That makes no sense. The potential between two electrons is a point-charge (or mass) potential regardless of whether you're treating them classically or quantum-mechanically. Why would the effect be smaller if you 'assume the particle picture', and what would that even mean in this context - since it surely does not change the potential?

And how on Earth would it be measurable in any case? The q^2/r Coulomb point-charge repulsion is over fifty orders of magnitude larger than the m^2/r gravitational point-mass attraction.
The Rydberg constant is known to 14 digits of precision. You're missing almost 40 digits.
 
  • #167
  • #168
alxm said:
That makes no sense. The potential between two electrons is a point-charge (or mass) potential regardless of whether you're treating them classically or quantum-mechanically. Why would the effect be smaller if you 'assume the particle picture', and what would that even mean in this context - since it surely does not change the potential?

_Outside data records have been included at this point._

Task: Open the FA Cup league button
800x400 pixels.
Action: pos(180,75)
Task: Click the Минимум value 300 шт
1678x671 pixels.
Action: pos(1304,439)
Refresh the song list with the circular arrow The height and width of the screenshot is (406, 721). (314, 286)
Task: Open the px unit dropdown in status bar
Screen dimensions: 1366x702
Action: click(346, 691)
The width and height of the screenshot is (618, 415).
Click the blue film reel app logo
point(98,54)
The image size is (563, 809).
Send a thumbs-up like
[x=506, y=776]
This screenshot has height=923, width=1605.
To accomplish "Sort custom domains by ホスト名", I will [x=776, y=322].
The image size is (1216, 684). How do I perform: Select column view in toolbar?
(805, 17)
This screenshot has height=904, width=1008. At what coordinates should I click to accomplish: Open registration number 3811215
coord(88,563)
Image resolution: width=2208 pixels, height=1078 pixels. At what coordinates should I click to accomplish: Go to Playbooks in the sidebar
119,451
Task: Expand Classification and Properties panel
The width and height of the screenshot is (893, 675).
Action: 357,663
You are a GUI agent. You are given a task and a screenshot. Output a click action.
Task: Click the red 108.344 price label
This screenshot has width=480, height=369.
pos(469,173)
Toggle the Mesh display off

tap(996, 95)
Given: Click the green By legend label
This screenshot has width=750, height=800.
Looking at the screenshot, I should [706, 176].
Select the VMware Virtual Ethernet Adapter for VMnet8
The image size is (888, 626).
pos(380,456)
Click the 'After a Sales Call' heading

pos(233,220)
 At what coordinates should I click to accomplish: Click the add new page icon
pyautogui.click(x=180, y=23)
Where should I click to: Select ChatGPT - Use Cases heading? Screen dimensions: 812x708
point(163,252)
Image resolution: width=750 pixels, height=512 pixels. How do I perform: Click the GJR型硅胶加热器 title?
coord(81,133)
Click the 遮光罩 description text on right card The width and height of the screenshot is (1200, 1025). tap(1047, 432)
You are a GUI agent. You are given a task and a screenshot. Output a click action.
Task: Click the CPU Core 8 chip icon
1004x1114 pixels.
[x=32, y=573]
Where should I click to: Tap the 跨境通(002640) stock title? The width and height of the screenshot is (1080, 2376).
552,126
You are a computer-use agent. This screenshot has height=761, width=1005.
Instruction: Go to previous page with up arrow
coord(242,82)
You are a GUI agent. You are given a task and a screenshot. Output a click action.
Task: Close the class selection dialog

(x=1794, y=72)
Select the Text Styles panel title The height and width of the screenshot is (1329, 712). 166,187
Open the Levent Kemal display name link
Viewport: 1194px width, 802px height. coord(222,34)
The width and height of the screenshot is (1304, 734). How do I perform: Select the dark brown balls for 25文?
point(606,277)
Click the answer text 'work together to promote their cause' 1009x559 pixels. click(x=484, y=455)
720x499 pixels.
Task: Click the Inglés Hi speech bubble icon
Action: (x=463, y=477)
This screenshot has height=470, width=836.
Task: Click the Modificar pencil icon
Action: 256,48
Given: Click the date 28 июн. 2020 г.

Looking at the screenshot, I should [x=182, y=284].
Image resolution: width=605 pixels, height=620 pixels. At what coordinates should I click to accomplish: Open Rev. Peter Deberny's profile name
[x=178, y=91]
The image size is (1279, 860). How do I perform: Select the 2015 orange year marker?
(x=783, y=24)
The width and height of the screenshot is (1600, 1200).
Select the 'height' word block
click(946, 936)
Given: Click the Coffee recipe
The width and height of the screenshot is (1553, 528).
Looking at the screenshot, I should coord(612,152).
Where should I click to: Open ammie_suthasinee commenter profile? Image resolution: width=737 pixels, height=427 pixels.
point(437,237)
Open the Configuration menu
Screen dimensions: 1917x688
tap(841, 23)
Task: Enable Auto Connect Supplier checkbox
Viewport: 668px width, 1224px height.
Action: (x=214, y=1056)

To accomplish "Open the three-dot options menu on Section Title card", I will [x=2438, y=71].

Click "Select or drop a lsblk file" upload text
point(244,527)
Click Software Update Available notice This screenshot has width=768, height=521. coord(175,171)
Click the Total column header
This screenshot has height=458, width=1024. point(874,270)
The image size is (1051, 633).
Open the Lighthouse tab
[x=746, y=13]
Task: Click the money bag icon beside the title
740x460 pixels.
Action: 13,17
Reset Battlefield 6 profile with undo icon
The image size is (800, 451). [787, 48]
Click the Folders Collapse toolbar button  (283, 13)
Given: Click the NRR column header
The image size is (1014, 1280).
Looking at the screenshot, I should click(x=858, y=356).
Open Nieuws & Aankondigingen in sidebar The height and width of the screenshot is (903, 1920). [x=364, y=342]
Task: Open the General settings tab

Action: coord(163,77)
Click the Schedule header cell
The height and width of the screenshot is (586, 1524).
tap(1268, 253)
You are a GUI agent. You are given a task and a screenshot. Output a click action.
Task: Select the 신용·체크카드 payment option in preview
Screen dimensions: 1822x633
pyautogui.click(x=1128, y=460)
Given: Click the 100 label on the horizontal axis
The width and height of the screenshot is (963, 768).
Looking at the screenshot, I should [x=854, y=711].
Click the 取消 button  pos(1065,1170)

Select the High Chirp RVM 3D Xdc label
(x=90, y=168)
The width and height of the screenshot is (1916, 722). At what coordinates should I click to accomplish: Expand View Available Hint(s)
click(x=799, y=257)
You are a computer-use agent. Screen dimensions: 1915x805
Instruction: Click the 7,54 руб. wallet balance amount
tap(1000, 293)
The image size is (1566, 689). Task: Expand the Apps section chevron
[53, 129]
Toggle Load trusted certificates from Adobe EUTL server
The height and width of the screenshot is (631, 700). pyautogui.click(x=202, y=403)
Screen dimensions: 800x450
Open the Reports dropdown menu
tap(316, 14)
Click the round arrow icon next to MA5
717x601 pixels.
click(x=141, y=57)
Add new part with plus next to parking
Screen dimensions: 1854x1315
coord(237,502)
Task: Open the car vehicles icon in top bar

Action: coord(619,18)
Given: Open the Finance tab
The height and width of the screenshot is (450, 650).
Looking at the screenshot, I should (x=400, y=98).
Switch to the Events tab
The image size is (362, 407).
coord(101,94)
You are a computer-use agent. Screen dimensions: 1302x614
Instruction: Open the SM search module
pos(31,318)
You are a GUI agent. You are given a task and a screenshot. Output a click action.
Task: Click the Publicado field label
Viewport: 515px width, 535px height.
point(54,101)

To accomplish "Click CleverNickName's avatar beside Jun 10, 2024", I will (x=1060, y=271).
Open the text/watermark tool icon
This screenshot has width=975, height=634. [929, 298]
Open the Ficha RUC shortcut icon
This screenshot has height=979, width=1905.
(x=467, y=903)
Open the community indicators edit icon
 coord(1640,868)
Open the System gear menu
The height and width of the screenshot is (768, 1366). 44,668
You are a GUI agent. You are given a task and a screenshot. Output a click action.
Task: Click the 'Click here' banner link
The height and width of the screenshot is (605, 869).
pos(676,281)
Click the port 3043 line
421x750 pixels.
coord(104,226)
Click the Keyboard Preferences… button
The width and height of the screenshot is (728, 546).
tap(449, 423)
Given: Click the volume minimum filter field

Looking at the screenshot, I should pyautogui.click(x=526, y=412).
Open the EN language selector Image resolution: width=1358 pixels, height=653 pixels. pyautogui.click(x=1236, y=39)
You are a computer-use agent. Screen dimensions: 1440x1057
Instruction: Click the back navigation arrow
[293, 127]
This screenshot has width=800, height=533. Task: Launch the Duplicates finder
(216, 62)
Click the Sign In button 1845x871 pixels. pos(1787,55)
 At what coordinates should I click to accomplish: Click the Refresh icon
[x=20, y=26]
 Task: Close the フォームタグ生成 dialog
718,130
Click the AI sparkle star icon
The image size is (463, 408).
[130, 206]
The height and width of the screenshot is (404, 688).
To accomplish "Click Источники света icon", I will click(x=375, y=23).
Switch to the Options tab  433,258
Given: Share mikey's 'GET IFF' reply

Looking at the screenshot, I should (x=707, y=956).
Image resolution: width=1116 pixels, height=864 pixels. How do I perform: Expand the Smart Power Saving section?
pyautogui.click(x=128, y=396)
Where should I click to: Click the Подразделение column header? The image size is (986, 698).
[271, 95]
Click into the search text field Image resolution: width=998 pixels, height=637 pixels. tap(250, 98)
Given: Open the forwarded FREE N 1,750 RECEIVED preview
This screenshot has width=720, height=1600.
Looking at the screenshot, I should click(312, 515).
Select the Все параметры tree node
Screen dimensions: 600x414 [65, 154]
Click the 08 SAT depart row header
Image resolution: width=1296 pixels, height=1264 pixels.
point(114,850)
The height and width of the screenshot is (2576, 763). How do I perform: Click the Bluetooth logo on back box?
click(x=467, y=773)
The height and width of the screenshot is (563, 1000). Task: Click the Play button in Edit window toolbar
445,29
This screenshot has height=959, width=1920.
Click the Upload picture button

And how on Earth would it be measurable in any case? The q^2/r Coulomb point-charge repulsion is over fifty orders of magnitude larger than the m^2/r gravitational point-mass attraction.
The Rydberg constant is known to 14 digits of precision. You're missing almost 40 digits.

what I am guessing is that treating the two electrons(overlaping) as particles although not moving in the conventional sense must come close to each other statistically then m^2/r will shoot to the roof. that is why we use the full wave to do any calculation and things work out right because the electrons are waves. just handwaving argument.
 
  • #169
Demystifier said:
So, you don't really think what you say? :wink:

I only say what I think is valid.

Did you mean to imply with your comment that I am the devil, rather than the devil's advocate, because it isn't make believe only?
 
  • #171
Demystifier said:
Then you are not the devil's advocate:
http://en.wikipedia.org/wiki/Devil's_advocate

There it only says
a devil's advocate is someone who, given a certain argument, takes a position he or she does not necessarily agree with, just for the sake of argument. In taking such position, the individual taking on the devil's advocate role seeks to engage others in an argumentative discussion process. The purpose of such process is typically to test the quality of the original argument and identify weaknesses in its structure
Thus a devil's advocate is allowed to agree with the position taken. The key is to identify weaknesses, whereas it is secondary whether or not one agrees with the position taken.
 
  • #172
Come on, it clearly states that a devil's advocate does NOT necessarily agree with the position he takes. Do you or do you not necessarily agree with the position you take? Simply answer yes or no?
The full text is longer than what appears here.